Bir tür kerpiç duvar örgü düzeni...

Analıkuzulu,
Genellikle küçük, tek katlı ve geçici yapılarda uygulanırlar. Bu gereçlerle inşa edilecek yapıların subasman kotuna kadar mutlaka taş malzemeyle yapılmaları gerekir. 
Pişirmeden yapılan kerpiç her ne kadar dayanıklı bir inşaat malzemesiyse de, yağmur ve don gibi hava koşullarına korunmaksızın maruz kalırsa, zamanla aşınır.

Kerpiç; balçık, kil gibi doğal gereçlerin saman, kıyılmış bitki sapları ya da kökleriyle ve plastik kıvamda suyla karıştırılıp yoğurulması sonucu elde edilir. Daha sonra ahşap kalıplarda kalıplanan kerpiç açık havada kurutulmaya bırakılır.

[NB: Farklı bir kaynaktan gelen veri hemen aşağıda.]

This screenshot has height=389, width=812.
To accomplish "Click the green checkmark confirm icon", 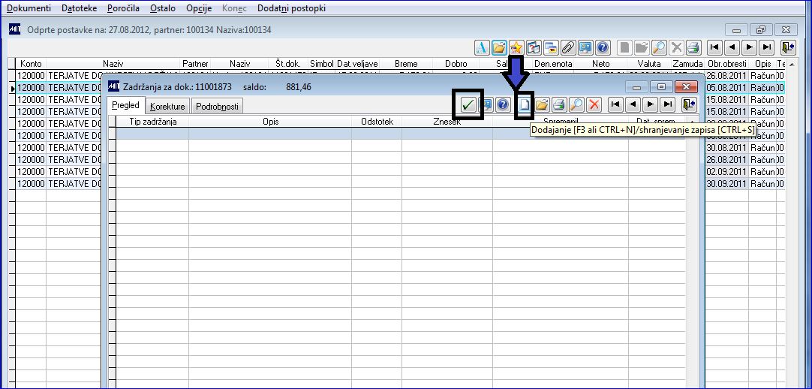I will coord(468,104).
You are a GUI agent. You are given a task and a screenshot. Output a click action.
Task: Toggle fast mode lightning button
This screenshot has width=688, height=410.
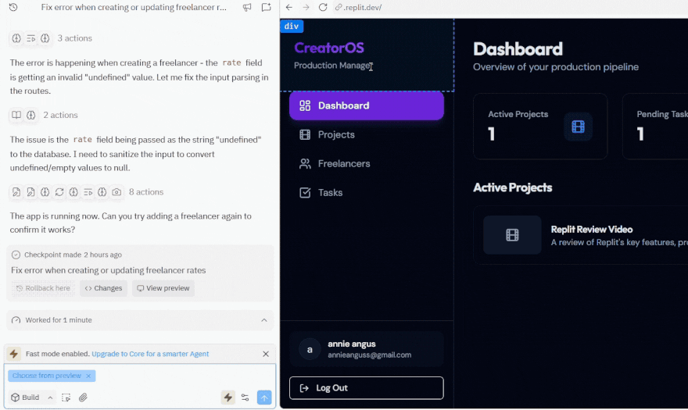pyautogui.click(x=228, y=398)
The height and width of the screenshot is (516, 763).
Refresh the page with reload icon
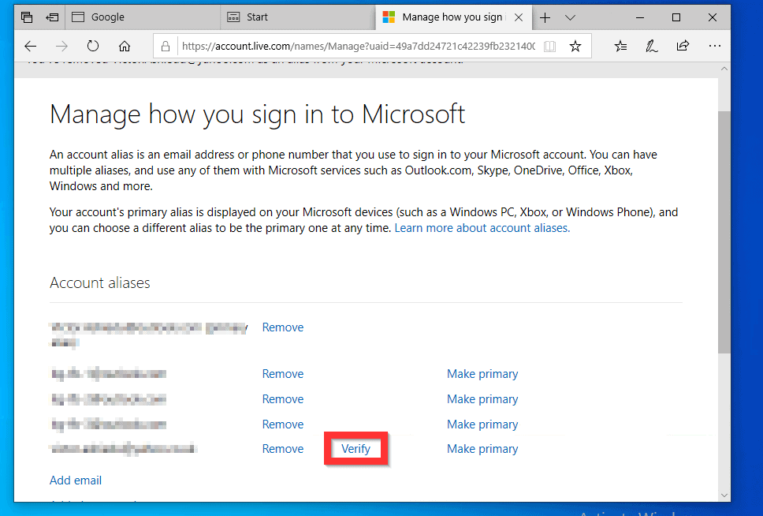93,46
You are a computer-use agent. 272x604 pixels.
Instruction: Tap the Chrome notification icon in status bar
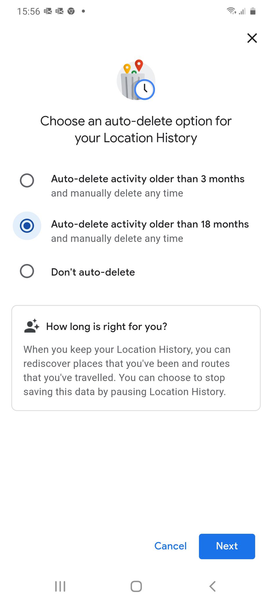pos(71,11)
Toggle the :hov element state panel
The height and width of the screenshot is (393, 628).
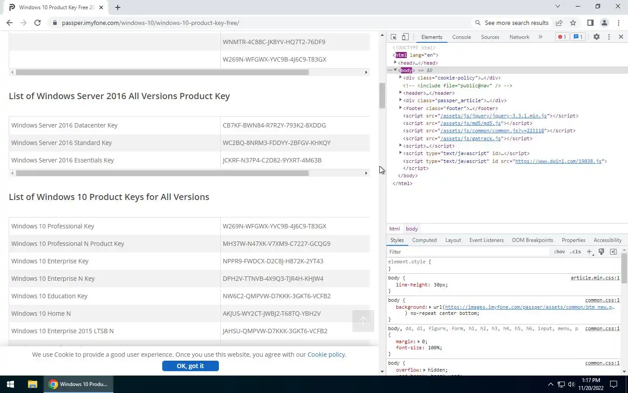(559, 252)
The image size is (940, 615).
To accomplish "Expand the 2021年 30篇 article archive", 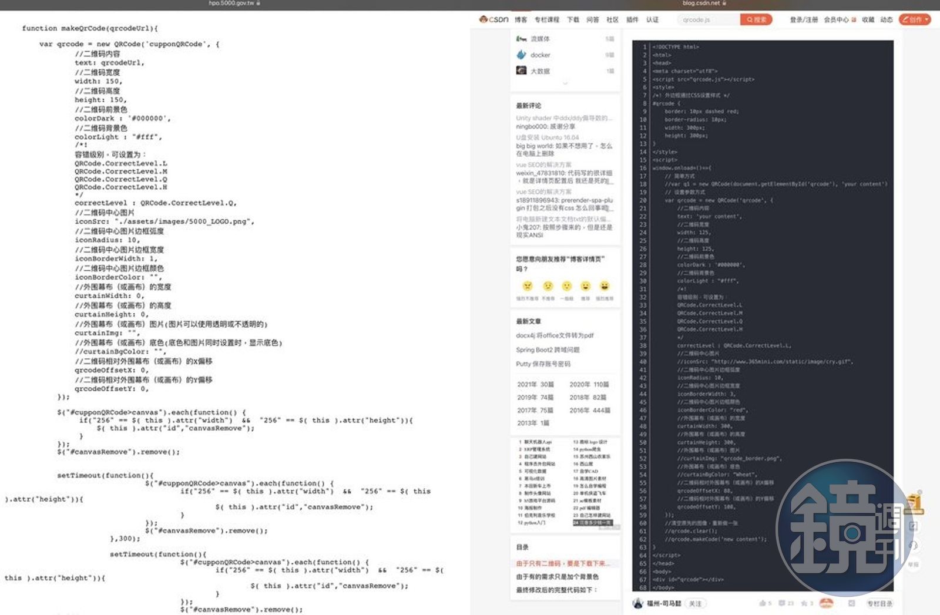I will click(535, 384).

Kerpiç genelde iki boyutta imal edilir;
Kuzu Kerpiç; 10 x 13 x 28 cm. boyutunda prizmatik
Ana Kerpiç; 10 x 28 x 28 cm. boyutunda olur.
Kerpiç yapı elemanlarıyla örülen duvarların kalınlıkları, 13 ya da 28 cm. kadar olur. Duvar örgüsünde kullanılan harç da yine aynı karışımdan oluşur; yatay derzler 2.0 – 2.5 cm. düşey derzler de 2.0 cm.yi geçmemelidir. 
Kerpiç yapılar yalnızca sıcak ve az yağmurlu iklim bölgelerinin yapıları değildir.

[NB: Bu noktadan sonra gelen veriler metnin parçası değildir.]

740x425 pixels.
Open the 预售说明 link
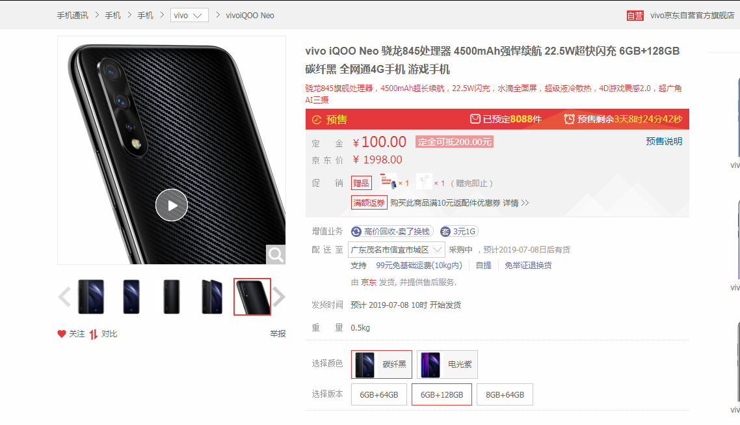click(664, 141)
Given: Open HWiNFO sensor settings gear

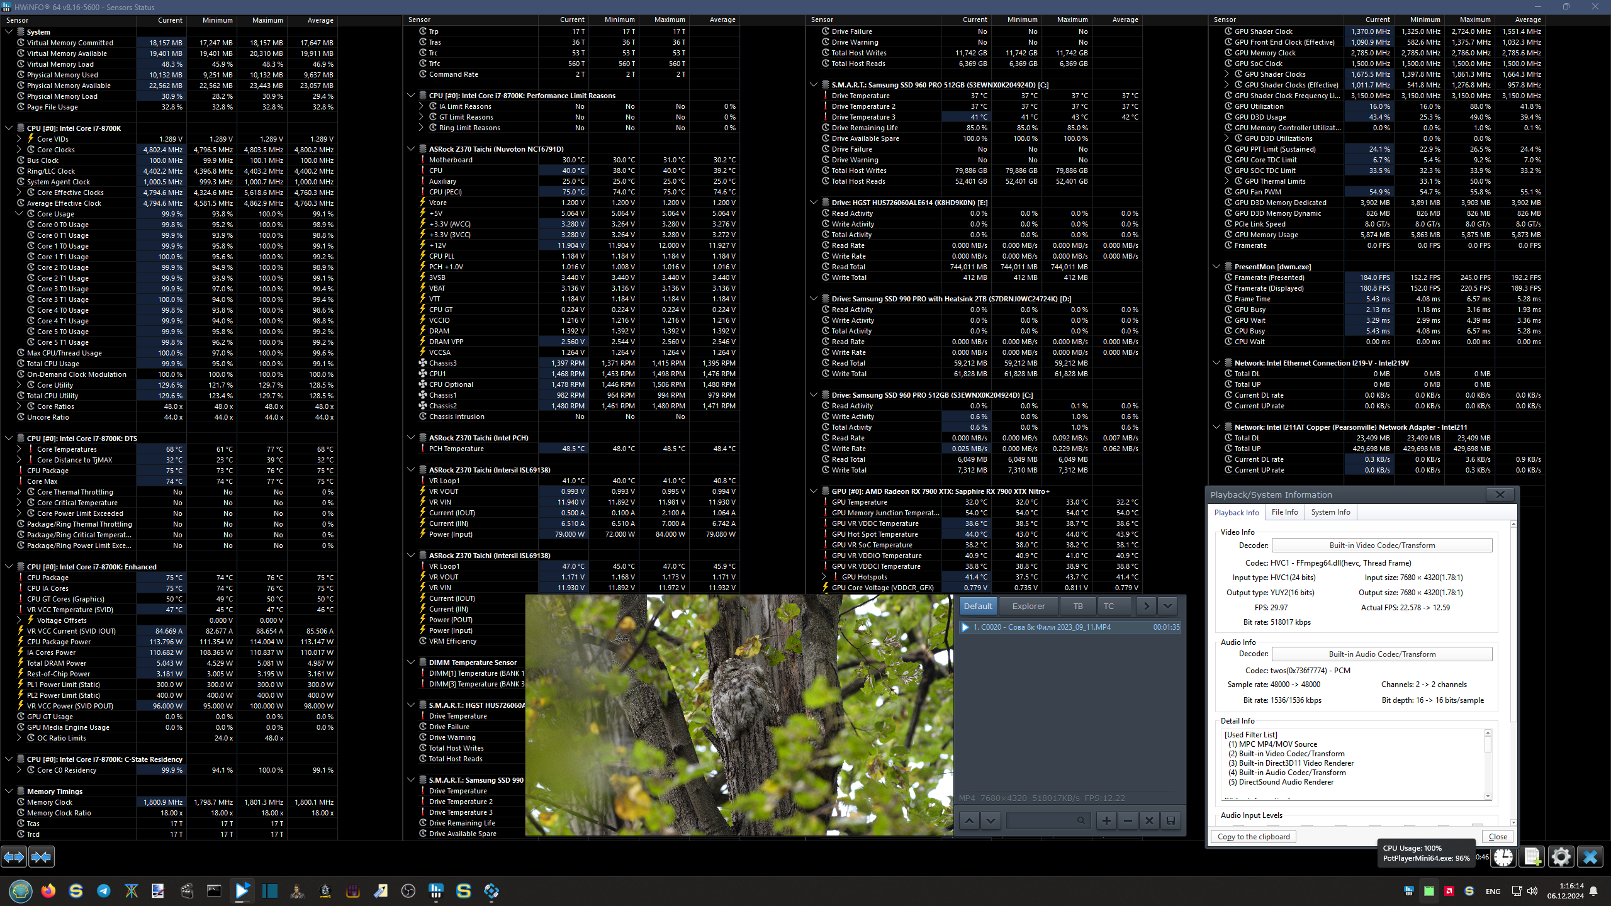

Bugün Almanya' da bile birkaç katlı kerpiç yapılar kısmen asırlardır ayakta durmaktadır. Sıva yapılması şarttır. Bu örtü yağmur suyunun duvarın içine işlemesini önlediği gibi dona karşı da yapı dokusunu korur. Sıvayı dayanıklı kılmak için birçok deneme ve yöntem biliniyor. Kireç katılması, öküz kanı karışımı, gübre şerbeti, inek pisliği, kemik tutkalı katmak gibi. Sıva çamuru kullanılmadan önce en az on gün kadar karıştırıldığı çukurlarda bırakılmıştır. Mayalama adı verilen bu işlem, kil minerallerinin birbirleriyle daha iyi kaynaşmasını ve böylece sıvanın hava etkilerine karşı daha fazla dayanıklı olmasını sağlar.

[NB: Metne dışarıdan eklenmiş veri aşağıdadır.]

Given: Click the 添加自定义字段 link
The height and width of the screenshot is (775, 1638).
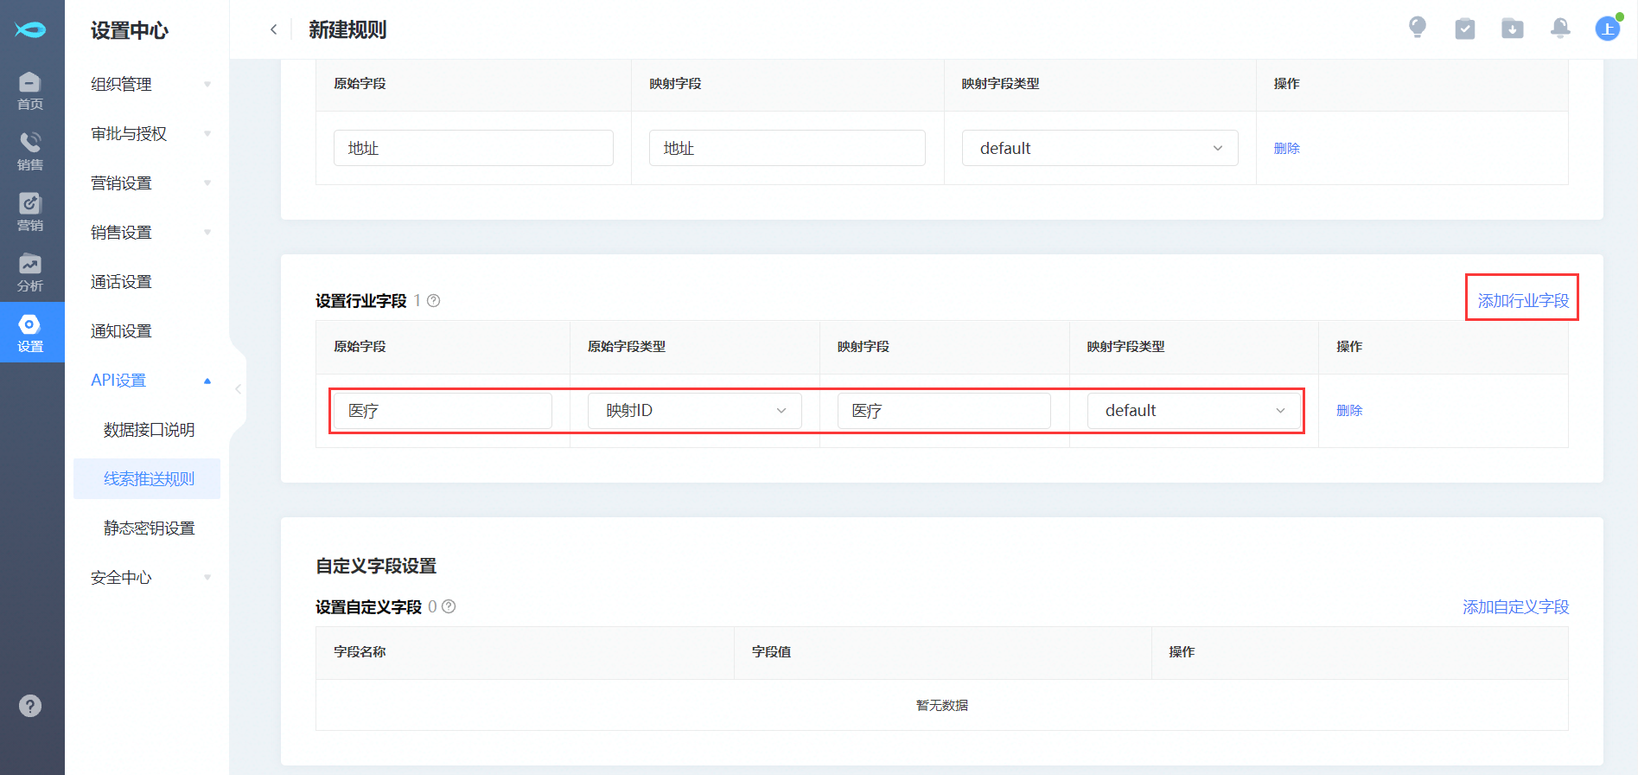Looking at the screenshot, I should point(1514,607).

Sıva, kerpiç duvar ıslatıldıktan sonra elle duvara sürüldü; sıvacı malasıyla sürüldüğünde, sıvanın duvara yeterince tutturulamadığı izlendi. Sıva tabakası oldukça incedir ve özenle sürülmelidir. Kuruduktan sonra oluşan çatlakların çoğu, ikinci bir sıva tabakasının sürülmesiyle kapanır. Bundan sonra ortaya çıkan ince çatlakların çoğu, sıva malzemesinin inceltilmesinden oluşmuş bir bulamacın geniş bir fırçayla sürülmesiyle kapanır. Bu şekilde oluşturulan sıva, dümdüz bir satıh oluşturmayıp, duvar örgüsünün anlaşılmasını sağlayacak kadar incedir. Aynı zamanda sıva duvardan kopup dökülecek bağımsız kalın bir tabaka olmadığından duvar ile sıva arasında iyi bir bağlantı oluşmaktadır. Şimdiye kadar yapılan gözlemlerde sıvanın en çok yağmur damlalarından etkilediği ve özellikle korkuluk duvarı üstü, mazgal dişlerinin üstü gibi yatay yüzeylerde bu şekilde zamanla sıvada incelme oluştuğu saptanmıştır.